PHI 520 Deleuze Seminar
Prerequisites: Enrollment in GCAS College Dublin MA Program or authorized by Dean of Student Affairs
Academic Level: Year 1 MA (open to the public for non-credit)
Credits: 3
Schedule: Saturdays Dec 3, 10, 17, Jan 7 at 1pm New York time
Instructor: Keith Faulkner, PhD
“To be done with the judgment of God,” perfectly describes Deleuze’s philosophy of immanence. “The death of God” matters little, he says, if we do not also bring about “the death of man.” It consists of the supposed power of the soul to control and to organize bodies. To make oneself a “body without organs,” in his terms, is to replace the faculty of judgment with an immanent method of comparing powers. As Deleuze writes,
Thus instead of merely invoking consciousness and concluding hastily in favor of the alleged power of the “soul” over the body, one will engage in a comparison of powers that leads us to discover more in the body than we know, and hence more in the mind than we are conscious of.
In this course, we will explore this alternative philosophical method. We will begin with a critique of Kant’s transcendental conditioning, which organizes bodies from above, in order to replace it with an affective genesis from within bodies. At the end of this course, researchers will begin to appreciate what Deleuze calls the non-philosophical reading of philosophy:
…on one hand, a systematic reading in pursuit of the general idea and the unity of parts, but on the other hand and at the same time, the affective reading, without an idea of the whole, where one is carried along or set down, put into motion or at rest, shaken or calmed according to the velocity of this or that part.
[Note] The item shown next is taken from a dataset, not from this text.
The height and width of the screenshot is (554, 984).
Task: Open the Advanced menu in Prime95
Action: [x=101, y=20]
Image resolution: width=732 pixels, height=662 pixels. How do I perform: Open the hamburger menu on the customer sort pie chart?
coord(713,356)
Intended Learning Outcomes:
Ability to understand the basic structure and appreciation for Ability to engage texts and conversation critically and coherently
Ability to communicate clearly and analytically about all the major subjects and figures that comprise this course
Ability to understand the social and ecological consequences of language and their uses to which humanity has employed them.
Required Texts:
Deleuze, Gilles. Letters and Other Texts. Semiotext(e), 2020
Smith, Daniel W., Essays on Deleuze. Edinburgh University Press, 2012
Smith, Daniel W. (ed), The Cambridge Companion to Deleuze. Cambridge University Press, 2012.
Deleuze, Gilles. Difference and Repetition. Columbia University Press, 1994.
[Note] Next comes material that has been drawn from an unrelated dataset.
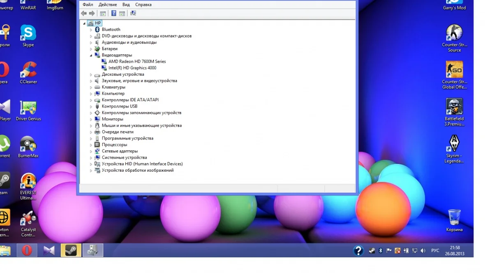Click the Scan for hardware changes toolbar icon
485x273 pixels.
[133, 14]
Deleuze, Gilles. The Logic of Sense. Columbia University Press, 1990.
Deleuze, Gilles. Gilles Deleuze from A to Z. Semiotext(e), 2011.
Deleuze, Gilles. Nietzsche and Philosophy. Columbia University Press, 1983.
Deleuze, Gilles. Kant’s Critical Philosophy. University of Minnesota Press, 1984.
Bowden, Sean. The Priority of Events: Deleuze’s Logic of Sense. Edinburgh University Press, 2011.